» **Records for the exercise**
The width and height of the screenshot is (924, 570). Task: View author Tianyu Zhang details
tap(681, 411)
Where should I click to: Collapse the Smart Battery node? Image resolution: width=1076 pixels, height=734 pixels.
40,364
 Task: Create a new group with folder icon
--
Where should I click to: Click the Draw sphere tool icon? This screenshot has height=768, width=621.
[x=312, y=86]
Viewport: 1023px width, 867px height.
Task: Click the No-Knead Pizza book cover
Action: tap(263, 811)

» **What to work on**
Filter the listing above down to the lines that contain the word "icon" and copy each of those lines unchanged.

» **Response to this task**
 Task: Create a new group with folder icon
Where should I click to: Click the Draw sphere tool icon? This screenshot has height=768, width=621.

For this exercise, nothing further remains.